Orchestral piece by Jennifer Higdon

City Scape is an orchestral piece composed by Jennifer Higdon in 2002 and commissioned by the Atlanta Symphony Orchestra. It premiered November 14, 2002 under the direction and dedicated to Robert Spano. City Scape calls for a concerto grosso, in which 35 instruments are used; yet many of these instruments have featured solos that are scattered throughout the piece. The piece lasts a total of 31 minutes.

City Scape is a piece in three movements that paints an image of where Higdon grew up in Atlanta, Georgia: "Skyline", "River Sings a Song to Trees", and "Peachtree Street". The movements can be played either separately or together at the discretion of the conductor. Higdon wanted to invoke certain images and aspects of Atlanta. When asked by a musician if she was trying to express a sidewalk in her music, she commented that there was not a precise image in her piece. Instead, there were "bustle of traffic and intensity of moving down the street". Thus she wanted to give an overall image as opposed to Strauss who wanted to depict a single detailed object.

In the first movement entitled "Skyline", Higdon wanted to express the city's profile through the steel buildings and monuments that represent Atlanta's signature skyline. The steel buildings represent a sense of boldness, strength, and growth along with people who live and work there. Therefore, within the first few measures of the piece, the boldness is most noticeable during the synchronized brass introduction along with percussions that accent this moment. However, near the middle of the movement, the piece has a lighter texture as noted with the wind players. This lighter texture represents the swirling of people who are moving in and out of the building. This movement is reminiscent of the styles from Aaron Copland, William Schuman and Samuel Barber in terms of urban soundscape. Her inspiration for this piece as she recalls were "coming out intact and so fast, [she] put it down in short score and orchestrated it later".

The second movement, "River Sings a Song to Trees", is the most tranquil compared of the three movements. This movement was in reference to the more nature-like part of the city such as the creeks and parks, which is in huge contrast to the skyscrapers in the last movement. More specifically the piece was inspired by the creek that ran through Higdon's yard on Ferncliff Road in Buckhead. She describes Atlanta as this "giant green carpet with buildings poking out" as seen from an airplane.

Finally the last movement, "Peachtree Street", despite the serene title, is a representation of the roadways into and out of the cities. Since each street is bustling with energy and people, she wanted to reflect people moving about quickly with their business. Therefore, the theme from the first movement returns in this movement; yet at the same time, the presence of new parts illustrates the diversity as well in these original city streets. This large finale brings the piece to a close as she ties the orchestral tones into one larger voice at the end.
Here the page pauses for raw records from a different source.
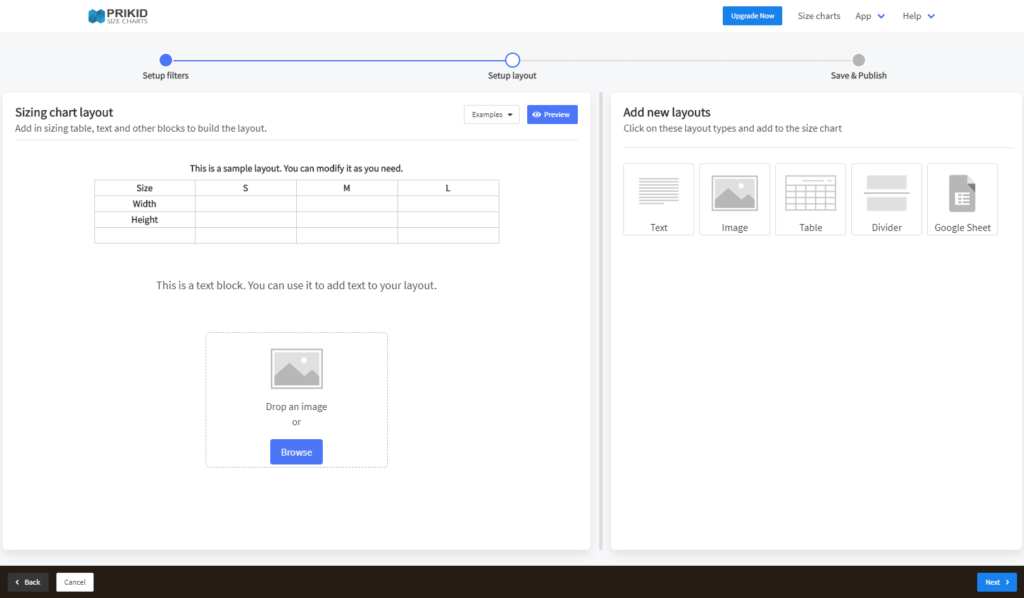Image resolution: width=1024 pixels, height=598 pixels.
Task: Add a Divider to the size chart
Action: [x=886, y=199]
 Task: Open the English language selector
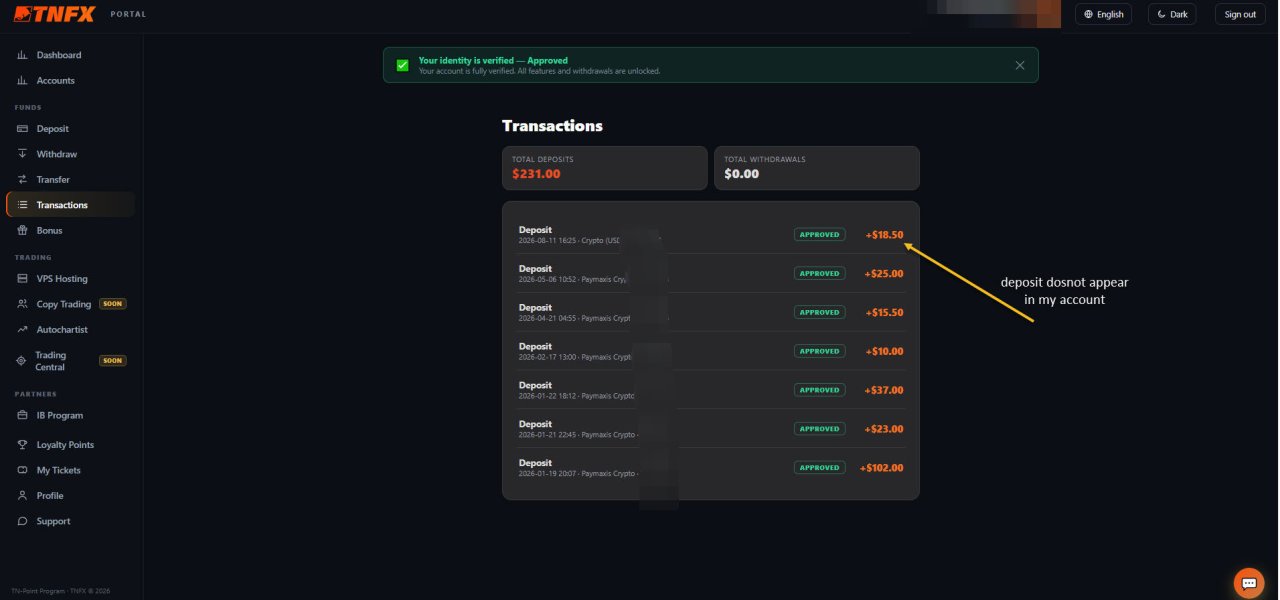tap(1103, 14)
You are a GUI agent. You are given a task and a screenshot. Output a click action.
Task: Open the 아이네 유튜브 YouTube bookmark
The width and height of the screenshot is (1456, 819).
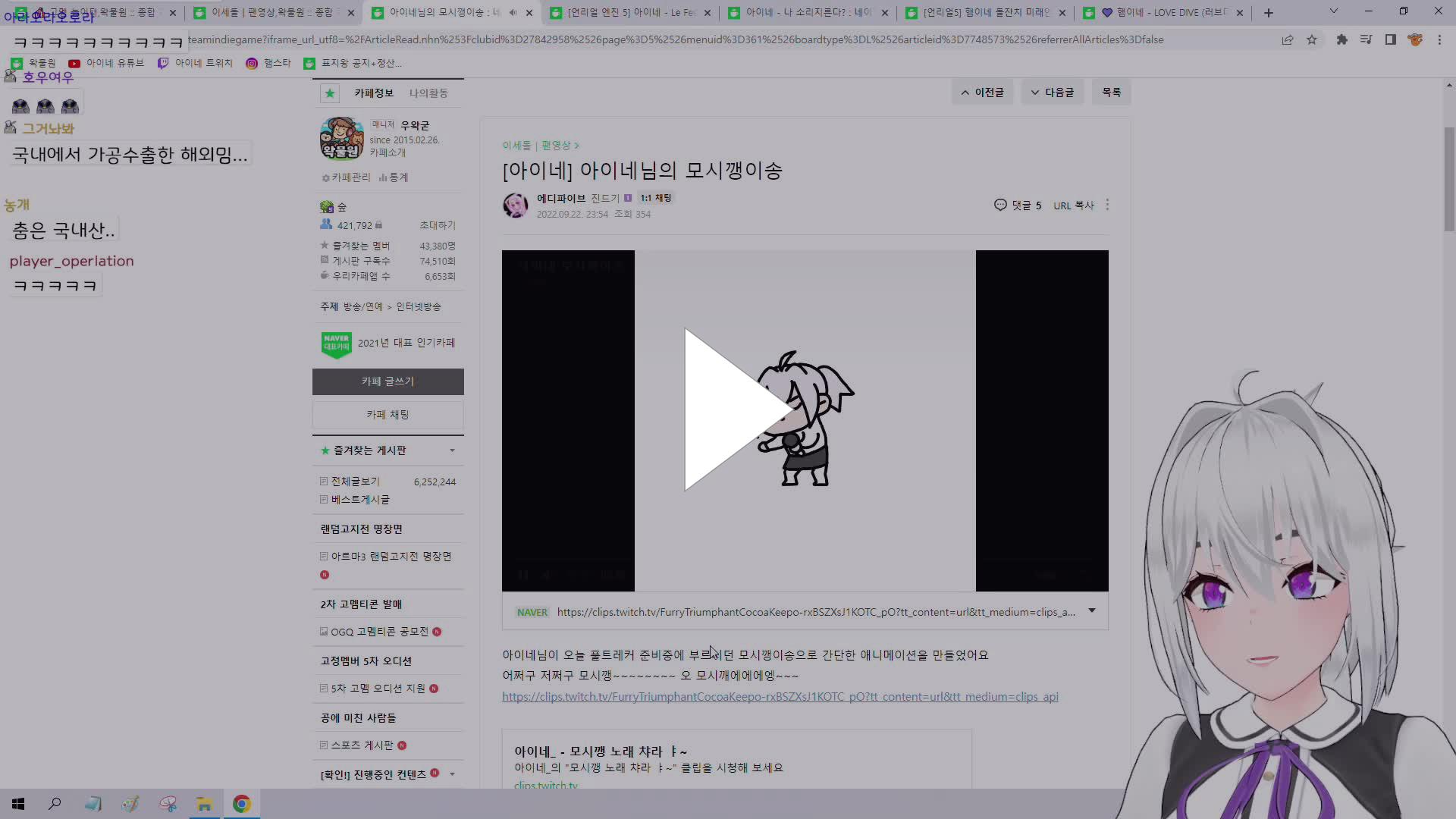coord(105,64)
Her piece received positive criticism from local and national newspaper alike: "'SkyLine' is a lively, inventive concert opener by Jennifer Higdon... she really knows how to write idiomatically for a large orchestra-to make the instruments really sound. 'SkyLine' has a strong rhythmic propulsion, witty orchestral effects, and a refreshing sense of vigor and optimism. Spano gave a dynamic, beautifully detailed reading to this masterful vignette" as stated by The Coral Gables Gazette. The Atlanta Journal-Constitution characterized the piece as "jaunty, propulsive optimism" and that the movement "ends with cresting excitement".